On pourrait parler d’art action ou de cirque pur pour le collectif XY ou de Un loup pour l’Homme. Ces artistes creusent le geste pour le geste acrobatique loin des influences des autres arts. Parfois, c’est dans le propos que la performance se niche. Fragan Ghelker dans son essai Le vide, explore un seul geste : tenir sur une corde lisse et cherche toutes les issues pour échapper à la fatalité de la chute. Plus en phase avec nos enjeux contemporains sur la relation au vivant, la suspensive Chloé Moglia s’agrippe à de longues lignes d’acier, attentive aux micros gestes que le mouvement nécessite. Elle vient du trapèze et du systema (art martial), deux disciplines qui ont forgé sa pratique de la suspension. Son art requiert une attention au poids, à la légèreté, au temps dilaté, socles de ses spectacles ou de ses performances. Nourrie des lectures d’Emanuele Coccia, Baptiste Morizot, ou Philippe Descola, sa démarche devient écologique invitant à ralentir, très loin de nos vaines agitations terrestres. Dans ce même souci environnemental, Cyril Casmèze acrobate zoomorphe, se transforme en singe, en chien ou en ours, par mimétisme et c’est saisissant. Ex-cirque Plume, où il incarnait l’animal de cirque, il a créé la compagnie du Singe debout avec la comédienne et metteuse en scène Jade Duviquet, dans laquelle il interroge notre rapport homme-animal qu’il décline en performances, conférences ou spectacles.

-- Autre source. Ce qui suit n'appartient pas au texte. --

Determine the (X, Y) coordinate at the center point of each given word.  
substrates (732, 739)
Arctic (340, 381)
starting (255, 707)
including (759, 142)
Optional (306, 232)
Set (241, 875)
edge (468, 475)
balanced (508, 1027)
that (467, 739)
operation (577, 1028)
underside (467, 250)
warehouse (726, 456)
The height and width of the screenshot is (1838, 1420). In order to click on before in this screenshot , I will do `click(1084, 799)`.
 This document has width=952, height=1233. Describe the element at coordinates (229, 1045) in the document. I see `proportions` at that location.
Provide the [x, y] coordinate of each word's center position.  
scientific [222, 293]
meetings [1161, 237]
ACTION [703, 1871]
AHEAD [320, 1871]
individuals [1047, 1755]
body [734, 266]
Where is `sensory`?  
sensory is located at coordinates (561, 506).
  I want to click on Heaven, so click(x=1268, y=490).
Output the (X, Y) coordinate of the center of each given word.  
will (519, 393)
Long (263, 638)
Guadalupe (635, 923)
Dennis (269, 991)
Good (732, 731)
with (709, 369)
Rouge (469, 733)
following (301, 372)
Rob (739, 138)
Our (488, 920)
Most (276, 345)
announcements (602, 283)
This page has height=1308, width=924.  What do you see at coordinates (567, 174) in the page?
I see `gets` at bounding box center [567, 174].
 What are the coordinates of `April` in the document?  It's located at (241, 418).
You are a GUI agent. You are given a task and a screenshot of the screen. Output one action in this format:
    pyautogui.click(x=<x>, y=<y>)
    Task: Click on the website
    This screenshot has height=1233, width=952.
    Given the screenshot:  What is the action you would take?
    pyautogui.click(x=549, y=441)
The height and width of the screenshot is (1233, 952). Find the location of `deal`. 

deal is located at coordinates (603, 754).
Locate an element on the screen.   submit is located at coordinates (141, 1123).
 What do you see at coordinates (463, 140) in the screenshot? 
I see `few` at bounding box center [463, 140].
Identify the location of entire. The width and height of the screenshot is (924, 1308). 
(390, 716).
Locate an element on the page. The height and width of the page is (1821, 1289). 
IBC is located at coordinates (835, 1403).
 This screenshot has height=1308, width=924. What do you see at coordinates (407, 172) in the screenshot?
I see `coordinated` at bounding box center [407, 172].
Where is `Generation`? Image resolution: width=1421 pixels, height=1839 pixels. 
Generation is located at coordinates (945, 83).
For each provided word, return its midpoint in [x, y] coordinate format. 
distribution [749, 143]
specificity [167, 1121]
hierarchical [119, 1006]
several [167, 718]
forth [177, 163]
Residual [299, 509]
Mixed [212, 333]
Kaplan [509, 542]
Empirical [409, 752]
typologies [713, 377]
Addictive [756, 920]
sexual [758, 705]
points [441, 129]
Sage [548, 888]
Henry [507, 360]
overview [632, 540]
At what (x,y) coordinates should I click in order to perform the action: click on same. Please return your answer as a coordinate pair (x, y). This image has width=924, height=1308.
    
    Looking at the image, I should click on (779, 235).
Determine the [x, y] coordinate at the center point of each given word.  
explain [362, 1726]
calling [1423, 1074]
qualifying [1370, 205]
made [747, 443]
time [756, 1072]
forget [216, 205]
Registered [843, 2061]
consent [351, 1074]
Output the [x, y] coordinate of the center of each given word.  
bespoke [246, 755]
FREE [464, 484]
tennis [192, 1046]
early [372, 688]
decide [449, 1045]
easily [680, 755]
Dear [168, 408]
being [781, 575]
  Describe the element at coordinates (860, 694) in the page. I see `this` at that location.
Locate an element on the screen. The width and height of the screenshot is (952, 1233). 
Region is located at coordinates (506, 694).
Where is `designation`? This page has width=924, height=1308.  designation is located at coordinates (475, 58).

Proche du land art, Laurent Channel a créé sa compagnie ARN en 2011. Il est issu du cirque et joue aujourd’hui avec nos perceptions de la gravité et des mouvements qui littéralement nous animent, créant des dispositifs qui les rendent perceptibles. Sa grammaire bien que nourrie de cirque, s’étend au cinéma, aux sciences et aux territoires d’altitudes. Il déploie différents formats : sculptures chorégraphiques, rites (il trace des cercles de marche des heures durant), laboratoires autour des États Modifiés de Gravité…
Autres marcheurs, les 6 jongleurs du collectif Protocole ont inventé le bien-nommé Périple 21, avalant six mois non-stop des milliers de kilomètres avec un ou une invitée chaque fois différent.e. Seules les massues font l’intégralité du voyage, les marcheurs se relayant, leur enjeu étant dans la marche, la rencontre, le relais, pas le jonglage de ses massues…
Dans la veine bidouille et autres bricolages, on peut citer l’italo-belge Claudio Stellato (Work) qui rend le bricolage spectaculaire, armé de bois, d’outils ou de clous, à grand renfort de bruits et de gestes pour faire dialoguer le corps et la matière. Phia Ménard (Maison mère) construit à grand peine un Parthénon de carton pré-découpé, armée de quelques cales et d’un rouleau de scotch, dont elle découpe des morceaux à dents nues, ne ménageant pas sa peine, même si à mesure qu’il se construit, l’édifice menace de rompre sous l’assaut d’une pluie torrentielle. Aux antipodes de cette performance pour grand plateau, Rémi Luchez (Miettes) se promène sur un fil de fer instable posé entre deux branches, tel un clown qui tente de tenir en équilibre avant de couper au sécateur le fil qu’il a péniblement gravi. Aucune prouesse, être là dans l’instant, partager des émotions minuscules, tel semble être le propos de Miettes, et pourtant on en sort hypnotisé.
Que reste-t-il du cirque chez tous ces performers ? Le geste bien sûr, tendu, trituré, exploré à l’extrême pour y laisser advenir tout ce que la prouesse masquée par la virtuosité peine souvent à raconter.